Bottled water sales in East Europe have seen double digit growth in each of the past five years, reaching more than 6,300 million litres in 2001, according to the 2002 East Europe Bottled Water Report from drinks consultancy Zenith International.
Despite the economic difficulties experienced by the region in the late 1990s, volume has jumped by almost 90 per cent since 1996. "The market grew in all of the 15 East European countries covered by Zenith's research, gaining an overall 11.5 per cent in 2001," commented Zenith research director Gary Roethenbaugh.
"Consumption has nearly doubled from 10 litres per person in 1996 to just short of 20 litres per person in 2001, but remains a long way behind the West European average which is set to pass 100 litres per person in 2002."

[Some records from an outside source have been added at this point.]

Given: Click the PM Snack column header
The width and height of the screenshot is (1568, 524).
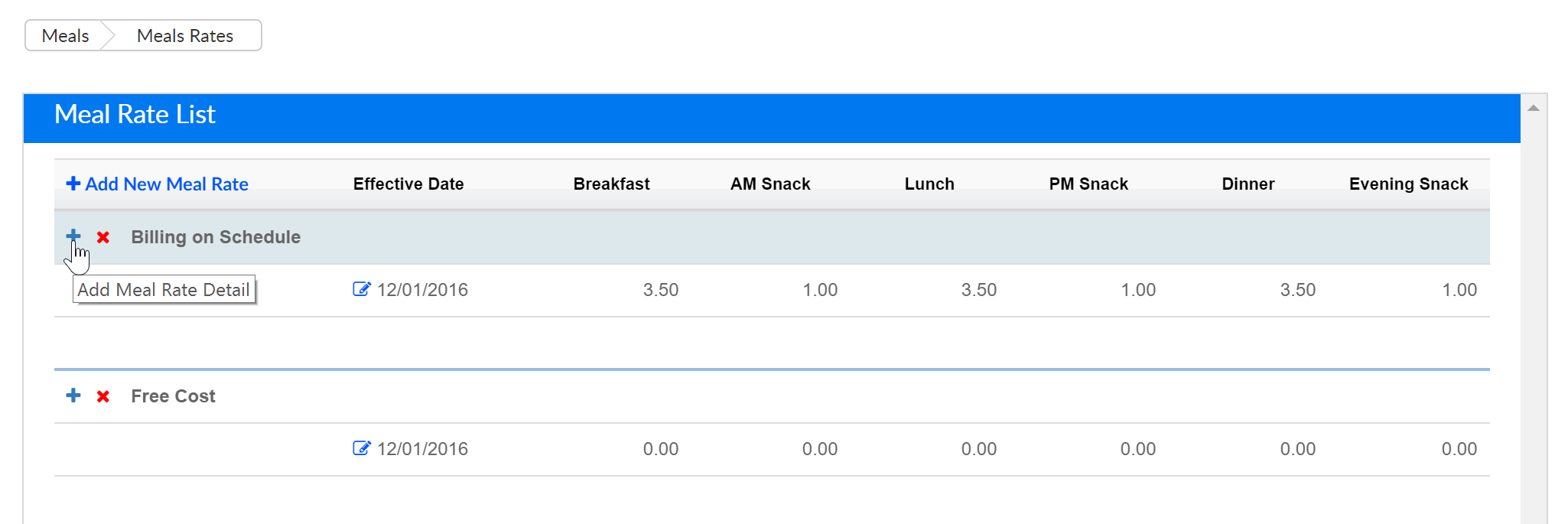Looking at the screenshot, I should point(1088,184).
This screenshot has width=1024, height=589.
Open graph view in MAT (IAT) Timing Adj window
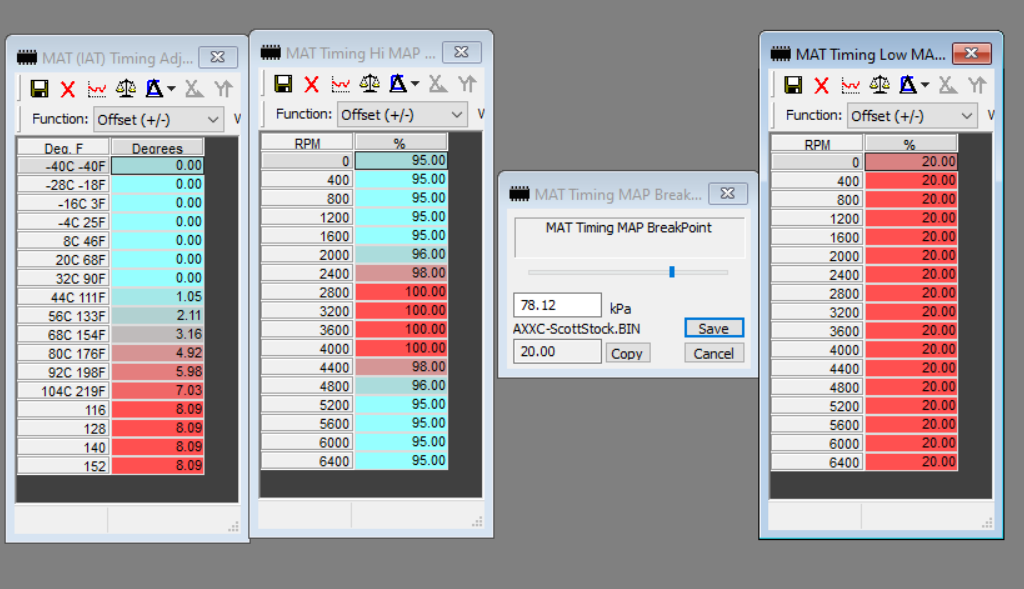(97, 89)
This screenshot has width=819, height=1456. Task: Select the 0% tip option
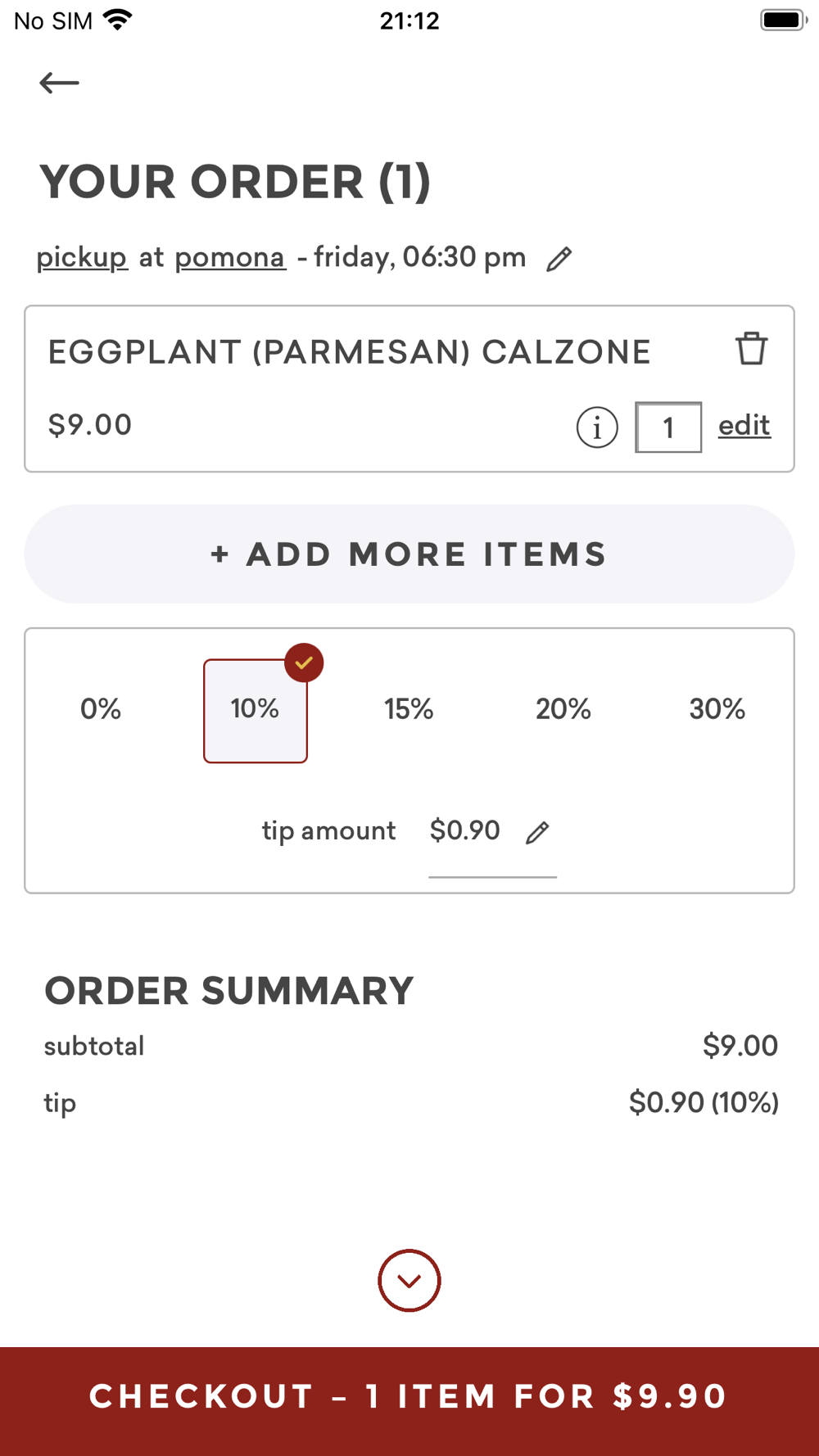click(x=101, y=709)
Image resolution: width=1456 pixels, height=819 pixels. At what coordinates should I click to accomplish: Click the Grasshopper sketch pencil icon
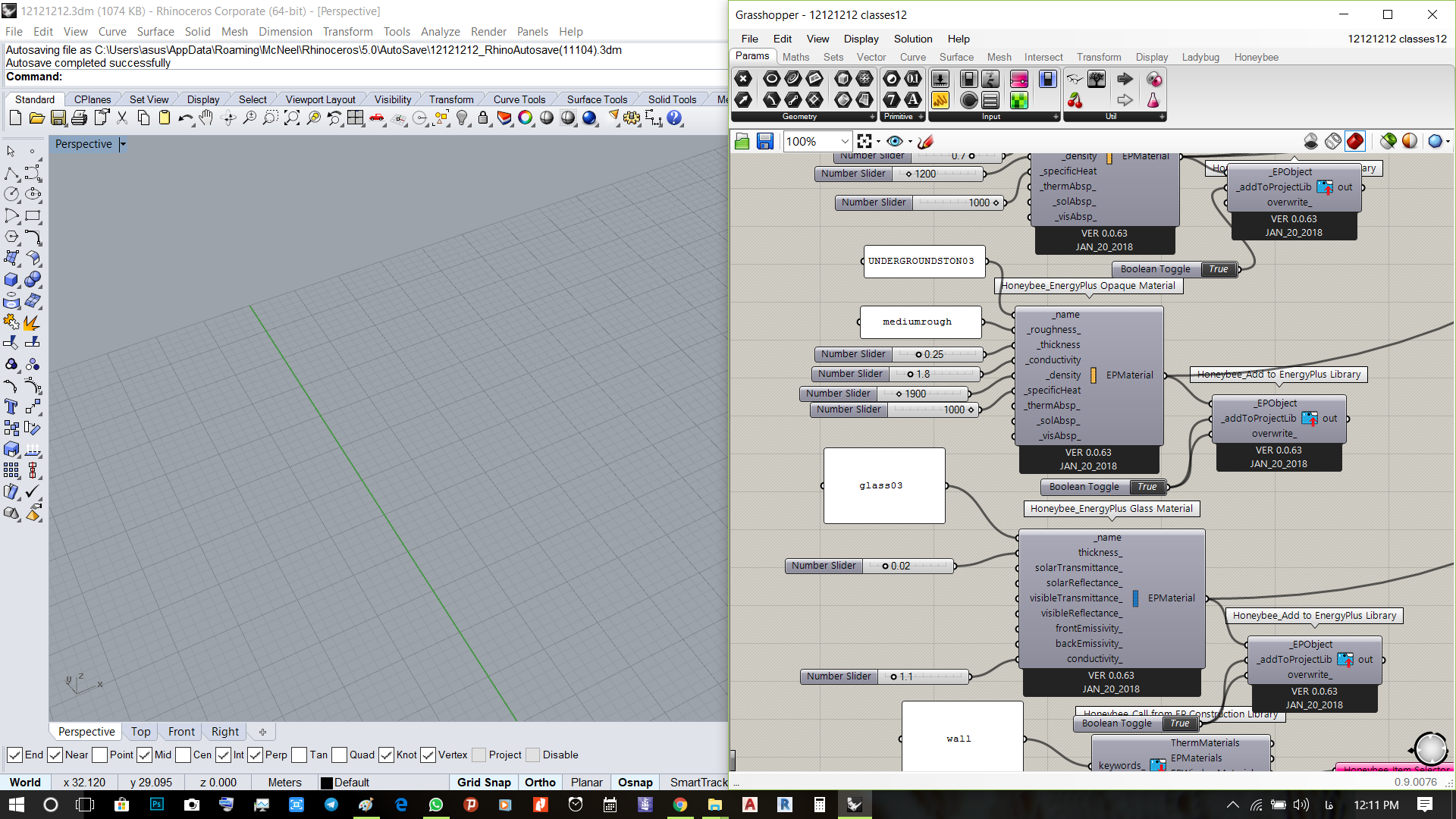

Thanks to a strong tradition, sparkling water dominates the East European market, taking more than two thirds of total volume. Still water, however, has doubled its share from 16 per cent in 1996 to 32 per cent in 2001.
"Growing awareness of health benefits and widespread poor tap water quality have paved the way for the bottled water industry. This helps explain the rapid growth of East Europe's youthful water cooler market and underlies the recent boost in still water consumption," added Roethenbaugh.
Poland and Russia were the two leading countries in 2001, achieving a combined 45 per cent share of the total East Europe market. With much smaller populations and a greater concentration of industry activity, Slovenia and Croatia had the highest consumption levels at over 50 litres per person.
"The global 'big four' in bottled water - Coca-Cola, Danone, Nestle Waters and PepsiCo - have all spotted the opportunity in East Europe and have become the market leaders, but there are also many successful local players such as Jamnica in Croatia, Knjaz Milos in Serbia and Karlovarske in the Czech Republic," continued Roethenbaugh.
"In an environment of growing acquisition activity and aggressive price discounting, bottled water looks set for sustained growth and change," he added, concluding that bottled water sales were likely to edge towards 10,000 million litres by 2006.